In [None]:
from google.colab import drive
drive.mount('/content/gdrive', force_remount=True)

!mkdir -p '/content/gdrive/My Drive/colab-materials-data8-notebooks/'
!git clone https://github.com/data-8/materials-sp22-colab '/content/gdrive/My Drive/colab-materials-data8-notebooks/materials-sp22-colab/'

%pip install otter-grader==4.3.4
%cd /content/gdrive/MyDrive/colab-materials-data8-notebooks/materials-sp22-colab/reference/datascience-to-pandas/

# Initialize Otter
import otter
grader = otter.Notebook(colab=True)

In [None]:
import pandas as pd
from datascience import *
import numpy as np
import matplotlib.pyplot as plt
%matplotlib inline  

## Conversion Notebook: From `datascience` library to Python's `pandas` library

Throughout this course, we have been working a lot with the `datascience` library, a library created by faculty at UC Berkeley, specifically for this course. While this library is not used outside of this course, all of the ideas and concepts behind the library and the different functions are definitely used when dealing with data science problems in the real world. One of the common libraries used in industry is called `pandas`, and is a way to structure and analyze rectangular/tabular data. Using the `datascience` library in Data 8X is a solid stepping stone to understanding `pandas` better. Throughout this notebook, we will be going over certain concepts that we saw in the `datascience` library and showing the equivalent functions that we will use in `pandas`. The syntax and function names may be different but the underlying concepts are still the same! 

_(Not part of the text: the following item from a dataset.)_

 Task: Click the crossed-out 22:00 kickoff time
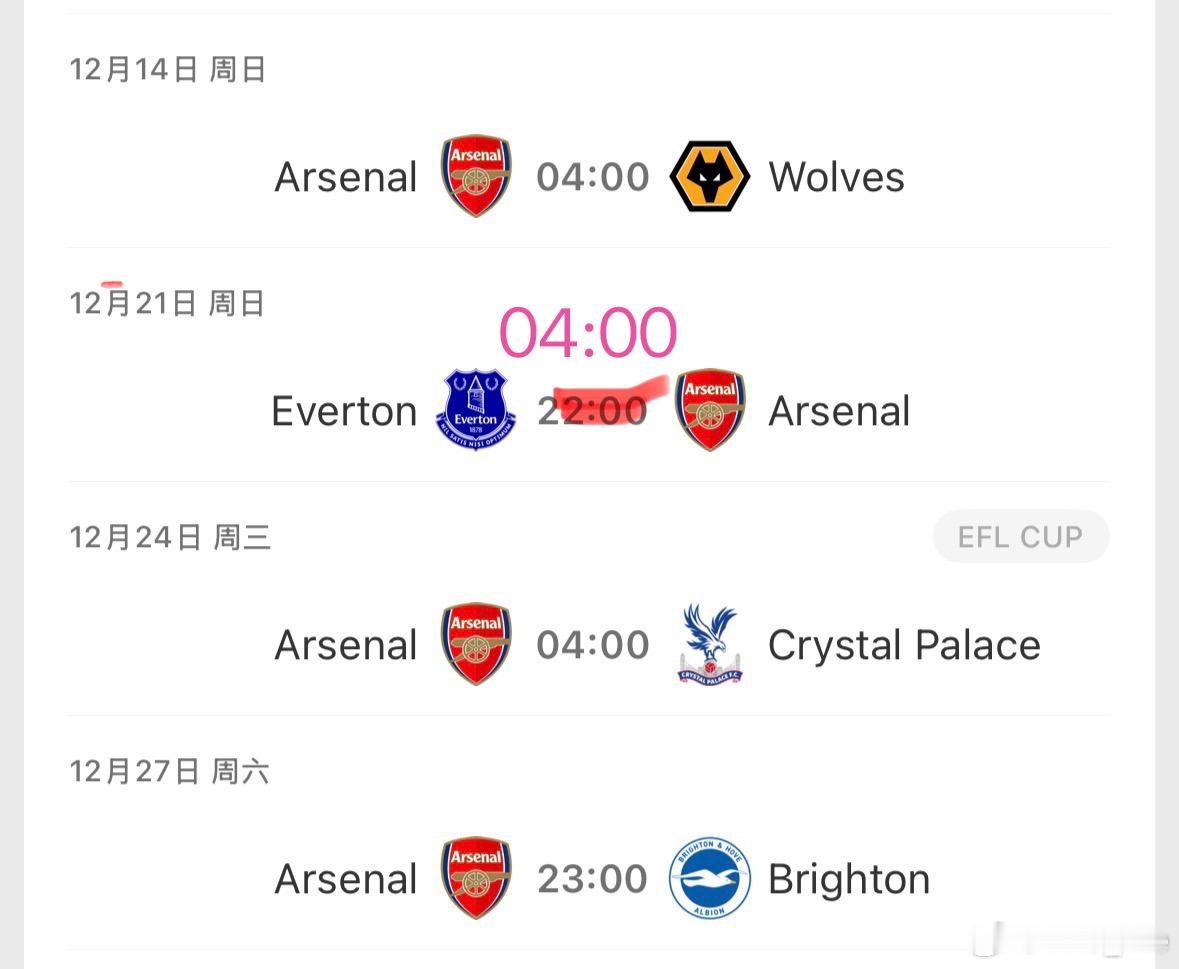pyautogui.click(x=592, y=410)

Above, we `import pandas as pd`, which means that any function associated with pandas should be called using `pd.function_name()`. This tells Python that we want to use the specific `function_name` from the Pandas library. In theory, we could do `import pandas as pandas` or any other name, but it is known and commonly used to import it as `pd`. We will see some examples of this later in this notebook.

For reference:

Datascience documentation: http://data8.org/datascience/index.html

Python Reference: http://data8.org/python-reference/python-reference.html

Pandas documentation: https://pandas.pydata.org/pandas-docs/stable/dsintro.html

### Tables and DataFrames

In `datascience`, we have something called a Table, which is a way to organize your data in a tabular format, which makes accessing rows and columns of data easier. In `pandas`, this structure is called a DataFrame. A DataFrame is the primary data structure in `pandas`. Similar to a Table, we can access different rows and columns of a DataFrame. Tables are essentially the same as DataFrames: we can do similar actions and functions with both.

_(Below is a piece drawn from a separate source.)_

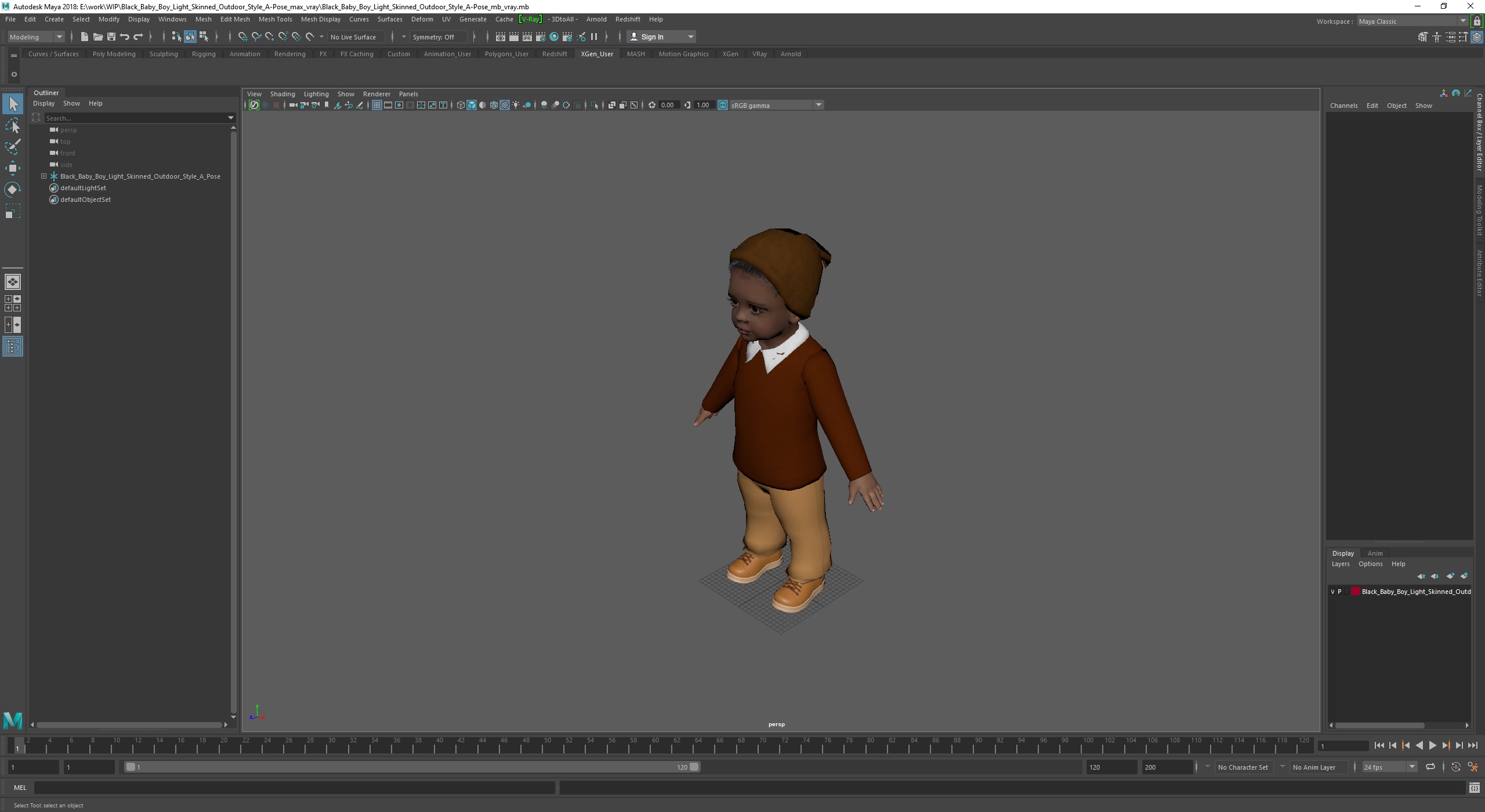Toggle Symmetry Off switch
This screenshot has width=1485, height=812.
(434, 37)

In the following lines of code, we create a Table and DataFrame of data by importing and reading an external [csv file](https://en.wikipedia.org/wiki/Comma-separated_values). The Table will be called `cones_table` and the DataFrame will be called `cones_df`.

In [None]:
# datascience
cones_table = Table.read_table('cones.csv') # read the cones csv file into the notebook

In [None]:
# pandas
cones_df = pd.read_csv('cones.csv') # read the cones csv file into the notebook

In [None]:
cones_table

In [None]:
cones_df

We see here how to import an external csv file into our current notebook using both libraries. With `pandas` `read_csv()` function, we use `pd.read_csv()` to let Python know we want to use this particular `pandas` function.
Notice how there is an extra column of numbers in the DataFrame that results. These numbers are called the index of a DataFrame, and will be useful later in order to select different rows that we are interested in. 

In `pandas`, we have two types of objects: DataFrames and Series. Series are similar to a DataFrame except there is only one column in a Series. You can think of Series as a single column of a DataFrame. Later in this notebook, we will use Series as well as DataFrames. Series come up when we select one column of a DataFrame, apply different functions to a column, etc.

You can learn more about DataFrames and Series with this [documentation](https://pandas.pydata.org/pandas-docs/stable/dsintro.html) as well.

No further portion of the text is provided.